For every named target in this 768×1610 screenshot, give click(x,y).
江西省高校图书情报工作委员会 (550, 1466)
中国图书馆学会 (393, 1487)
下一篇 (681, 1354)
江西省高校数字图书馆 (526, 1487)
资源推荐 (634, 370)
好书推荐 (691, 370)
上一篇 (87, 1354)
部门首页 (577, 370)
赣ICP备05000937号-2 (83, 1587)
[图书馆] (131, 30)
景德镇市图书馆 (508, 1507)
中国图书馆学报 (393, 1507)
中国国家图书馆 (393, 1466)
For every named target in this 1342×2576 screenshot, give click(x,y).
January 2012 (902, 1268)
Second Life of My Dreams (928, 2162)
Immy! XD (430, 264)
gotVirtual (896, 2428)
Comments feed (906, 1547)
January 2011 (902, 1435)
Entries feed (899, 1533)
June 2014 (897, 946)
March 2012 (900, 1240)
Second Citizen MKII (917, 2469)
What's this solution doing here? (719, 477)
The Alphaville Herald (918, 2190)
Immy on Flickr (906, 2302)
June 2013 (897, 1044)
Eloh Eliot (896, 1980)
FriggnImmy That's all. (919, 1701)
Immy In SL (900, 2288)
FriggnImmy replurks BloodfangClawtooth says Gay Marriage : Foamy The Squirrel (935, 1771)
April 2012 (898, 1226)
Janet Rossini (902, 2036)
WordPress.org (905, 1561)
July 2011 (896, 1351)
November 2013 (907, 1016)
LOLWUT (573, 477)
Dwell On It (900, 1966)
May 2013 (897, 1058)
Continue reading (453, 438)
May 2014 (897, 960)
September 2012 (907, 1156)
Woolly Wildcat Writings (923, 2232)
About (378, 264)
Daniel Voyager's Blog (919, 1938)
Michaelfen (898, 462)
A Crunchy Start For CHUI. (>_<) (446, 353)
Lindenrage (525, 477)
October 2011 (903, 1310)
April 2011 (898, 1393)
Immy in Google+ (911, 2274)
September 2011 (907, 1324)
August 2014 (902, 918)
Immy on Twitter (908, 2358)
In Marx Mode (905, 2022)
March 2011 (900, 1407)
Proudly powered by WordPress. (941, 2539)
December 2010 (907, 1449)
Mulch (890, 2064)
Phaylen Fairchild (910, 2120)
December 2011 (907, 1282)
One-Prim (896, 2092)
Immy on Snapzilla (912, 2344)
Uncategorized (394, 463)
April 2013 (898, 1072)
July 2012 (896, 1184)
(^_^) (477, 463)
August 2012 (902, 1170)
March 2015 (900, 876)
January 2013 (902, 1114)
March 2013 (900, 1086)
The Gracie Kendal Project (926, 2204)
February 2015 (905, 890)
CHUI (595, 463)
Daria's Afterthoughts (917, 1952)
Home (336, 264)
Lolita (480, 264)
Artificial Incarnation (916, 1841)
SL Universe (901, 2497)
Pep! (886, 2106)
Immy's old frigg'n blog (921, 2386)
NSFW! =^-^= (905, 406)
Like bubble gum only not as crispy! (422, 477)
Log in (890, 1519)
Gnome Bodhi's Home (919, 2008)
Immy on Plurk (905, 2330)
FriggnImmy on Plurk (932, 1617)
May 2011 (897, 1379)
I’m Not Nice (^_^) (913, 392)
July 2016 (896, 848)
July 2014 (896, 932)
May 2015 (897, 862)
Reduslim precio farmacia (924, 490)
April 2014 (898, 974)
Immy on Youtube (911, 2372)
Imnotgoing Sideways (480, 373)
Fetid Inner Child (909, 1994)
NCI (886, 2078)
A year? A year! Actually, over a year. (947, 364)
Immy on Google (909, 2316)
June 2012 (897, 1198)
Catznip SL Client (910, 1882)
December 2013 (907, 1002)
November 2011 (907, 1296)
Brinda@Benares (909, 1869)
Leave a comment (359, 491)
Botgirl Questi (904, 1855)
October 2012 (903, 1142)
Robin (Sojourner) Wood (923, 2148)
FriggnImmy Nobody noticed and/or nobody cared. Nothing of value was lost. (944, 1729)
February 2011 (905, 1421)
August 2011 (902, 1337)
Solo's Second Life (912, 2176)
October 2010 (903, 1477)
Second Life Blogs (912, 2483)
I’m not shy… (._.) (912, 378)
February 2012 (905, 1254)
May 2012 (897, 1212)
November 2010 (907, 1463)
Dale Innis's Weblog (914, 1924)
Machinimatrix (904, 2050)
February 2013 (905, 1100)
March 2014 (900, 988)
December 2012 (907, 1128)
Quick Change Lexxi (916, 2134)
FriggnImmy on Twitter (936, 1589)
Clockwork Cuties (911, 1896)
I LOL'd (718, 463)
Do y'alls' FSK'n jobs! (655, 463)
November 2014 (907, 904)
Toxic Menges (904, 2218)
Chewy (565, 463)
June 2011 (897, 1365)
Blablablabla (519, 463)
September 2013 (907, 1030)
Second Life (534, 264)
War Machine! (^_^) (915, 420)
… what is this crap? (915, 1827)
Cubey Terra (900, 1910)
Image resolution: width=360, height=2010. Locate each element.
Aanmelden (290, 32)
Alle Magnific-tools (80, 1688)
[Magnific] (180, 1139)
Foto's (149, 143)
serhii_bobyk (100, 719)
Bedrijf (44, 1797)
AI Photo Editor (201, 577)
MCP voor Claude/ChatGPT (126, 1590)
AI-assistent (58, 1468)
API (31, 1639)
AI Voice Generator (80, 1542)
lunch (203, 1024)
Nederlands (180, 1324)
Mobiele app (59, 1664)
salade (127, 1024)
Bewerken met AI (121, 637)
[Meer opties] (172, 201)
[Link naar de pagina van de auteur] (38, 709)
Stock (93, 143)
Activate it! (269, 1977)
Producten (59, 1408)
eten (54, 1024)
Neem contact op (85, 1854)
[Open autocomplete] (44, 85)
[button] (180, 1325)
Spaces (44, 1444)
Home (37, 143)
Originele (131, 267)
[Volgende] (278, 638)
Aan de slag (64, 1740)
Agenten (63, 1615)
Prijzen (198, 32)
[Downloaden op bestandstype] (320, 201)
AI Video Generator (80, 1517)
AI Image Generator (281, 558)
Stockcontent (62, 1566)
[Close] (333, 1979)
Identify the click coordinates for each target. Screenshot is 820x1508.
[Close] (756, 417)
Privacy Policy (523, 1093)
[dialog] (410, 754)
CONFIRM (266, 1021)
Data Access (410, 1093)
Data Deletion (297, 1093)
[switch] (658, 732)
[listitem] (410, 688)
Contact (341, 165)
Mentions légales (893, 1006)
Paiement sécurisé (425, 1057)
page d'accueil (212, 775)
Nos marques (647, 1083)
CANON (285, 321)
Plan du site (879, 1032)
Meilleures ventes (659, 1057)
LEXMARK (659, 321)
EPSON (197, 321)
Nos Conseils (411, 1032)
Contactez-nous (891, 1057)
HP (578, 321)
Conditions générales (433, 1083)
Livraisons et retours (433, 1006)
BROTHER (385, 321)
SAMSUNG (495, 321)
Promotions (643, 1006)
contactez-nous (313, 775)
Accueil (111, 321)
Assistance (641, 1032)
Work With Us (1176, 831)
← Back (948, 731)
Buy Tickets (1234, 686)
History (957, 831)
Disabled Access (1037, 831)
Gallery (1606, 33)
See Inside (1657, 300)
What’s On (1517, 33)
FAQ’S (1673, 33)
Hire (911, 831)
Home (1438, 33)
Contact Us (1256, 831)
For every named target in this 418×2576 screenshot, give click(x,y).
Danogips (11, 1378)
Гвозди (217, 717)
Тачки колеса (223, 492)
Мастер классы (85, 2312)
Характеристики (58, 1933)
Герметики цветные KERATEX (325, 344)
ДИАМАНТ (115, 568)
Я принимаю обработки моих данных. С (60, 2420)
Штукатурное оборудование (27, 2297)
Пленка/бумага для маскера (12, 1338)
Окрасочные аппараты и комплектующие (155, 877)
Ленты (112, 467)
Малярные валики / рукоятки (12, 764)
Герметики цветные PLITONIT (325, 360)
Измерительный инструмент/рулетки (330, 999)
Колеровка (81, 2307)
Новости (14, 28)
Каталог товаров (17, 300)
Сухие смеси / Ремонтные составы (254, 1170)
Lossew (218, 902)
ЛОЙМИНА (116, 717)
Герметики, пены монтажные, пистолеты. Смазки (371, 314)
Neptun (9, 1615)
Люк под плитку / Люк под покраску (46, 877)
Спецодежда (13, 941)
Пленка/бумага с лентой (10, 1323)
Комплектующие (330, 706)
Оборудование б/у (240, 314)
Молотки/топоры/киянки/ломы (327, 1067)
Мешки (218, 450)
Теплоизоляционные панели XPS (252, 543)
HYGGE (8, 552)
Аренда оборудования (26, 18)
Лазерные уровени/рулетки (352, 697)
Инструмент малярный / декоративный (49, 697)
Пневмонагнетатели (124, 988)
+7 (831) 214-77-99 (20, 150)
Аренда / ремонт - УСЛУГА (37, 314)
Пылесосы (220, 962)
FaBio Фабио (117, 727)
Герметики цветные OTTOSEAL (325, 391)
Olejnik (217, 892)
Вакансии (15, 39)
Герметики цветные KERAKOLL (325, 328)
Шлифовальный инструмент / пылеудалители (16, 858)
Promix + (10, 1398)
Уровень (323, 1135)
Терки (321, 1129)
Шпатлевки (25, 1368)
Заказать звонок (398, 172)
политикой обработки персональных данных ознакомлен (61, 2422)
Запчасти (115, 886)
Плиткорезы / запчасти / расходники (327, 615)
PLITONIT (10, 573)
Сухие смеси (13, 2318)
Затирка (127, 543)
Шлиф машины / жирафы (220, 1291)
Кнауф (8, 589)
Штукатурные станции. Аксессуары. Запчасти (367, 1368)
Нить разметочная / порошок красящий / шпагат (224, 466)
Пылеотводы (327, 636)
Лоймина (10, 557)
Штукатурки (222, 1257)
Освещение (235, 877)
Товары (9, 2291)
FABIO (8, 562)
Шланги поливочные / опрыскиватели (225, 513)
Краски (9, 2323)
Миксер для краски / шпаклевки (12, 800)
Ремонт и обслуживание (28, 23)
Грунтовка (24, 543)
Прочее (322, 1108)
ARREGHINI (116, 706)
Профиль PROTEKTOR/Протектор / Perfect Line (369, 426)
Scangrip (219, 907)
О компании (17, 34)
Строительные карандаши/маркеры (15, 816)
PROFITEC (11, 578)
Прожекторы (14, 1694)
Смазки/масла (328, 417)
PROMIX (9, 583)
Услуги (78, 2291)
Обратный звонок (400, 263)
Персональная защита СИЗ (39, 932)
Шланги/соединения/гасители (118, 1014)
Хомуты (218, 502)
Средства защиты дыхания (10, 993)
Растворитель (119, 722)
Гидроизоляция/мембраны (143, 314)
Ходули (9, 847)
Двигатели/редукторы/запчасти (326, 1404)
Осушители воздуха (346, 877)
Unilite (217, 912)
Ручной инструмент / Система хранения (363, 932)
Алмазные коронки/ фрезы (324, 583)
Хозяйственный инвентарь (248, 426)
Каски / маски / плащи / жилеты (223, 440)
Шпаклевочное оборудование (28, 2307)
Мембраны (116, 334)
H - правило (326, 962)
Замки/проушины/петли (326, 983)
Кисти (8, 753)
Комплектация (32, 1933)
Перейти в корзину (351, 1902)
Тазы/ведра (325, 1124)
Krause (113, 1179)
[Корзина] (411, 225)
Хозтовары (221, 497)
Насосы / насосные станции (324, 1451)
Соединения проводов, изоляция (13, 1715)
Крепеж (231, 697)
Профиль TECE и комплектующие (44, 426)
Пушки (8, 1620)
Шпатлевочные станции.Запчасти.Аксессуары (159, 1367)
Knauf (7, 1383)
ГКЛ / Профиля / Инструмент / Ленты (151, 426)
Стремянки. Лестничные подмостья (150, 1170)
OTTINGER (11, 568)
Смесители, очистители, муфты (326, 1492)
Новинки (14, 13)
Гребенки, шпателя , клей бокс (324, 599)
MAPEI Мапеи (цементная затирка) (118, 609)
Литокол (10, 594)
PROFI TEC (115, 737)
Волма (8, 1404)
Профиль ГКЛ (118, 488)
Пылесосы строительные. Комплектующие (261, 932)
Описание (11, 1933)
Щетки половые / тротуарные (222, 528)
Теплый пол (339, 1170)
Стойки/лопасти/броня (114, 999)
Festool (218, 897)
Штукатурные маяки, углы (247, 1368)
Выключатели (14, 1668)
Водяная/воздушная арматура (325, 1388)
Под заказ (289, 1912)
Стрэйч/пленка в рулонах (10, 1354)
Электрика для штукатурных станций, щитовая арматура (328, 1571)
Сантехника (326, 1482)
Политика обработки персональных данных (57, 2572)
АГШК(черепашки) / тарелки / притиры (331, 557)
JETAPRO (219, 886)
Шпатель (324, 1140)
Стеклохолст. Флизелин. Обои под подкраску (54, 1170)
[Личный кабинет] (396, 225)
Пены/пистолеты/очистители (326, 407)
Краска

◆ Problem to work on ◆
Reprint exactly the lines above that start at the one with "About (378, 264)" and end at the one with "Immy on Twitter (908, 2358)", keeping both and adding none.

◆ Your solution ◆
About (378, 264)
Daniel Voyager's Blog (919, 1938)
Michaelfen (898, 462)
A Crunchy Start For CHUI. (>_<) (446, 353)
Lindenrage (525, 477)
October 2011 (903, 1310)
April 2011 (898, 1393)
Immy in Google+ (911, 2274)
September 2011 (907, 1324)
August 2014 (902, 918)
Immy on Twitter (908, 2358)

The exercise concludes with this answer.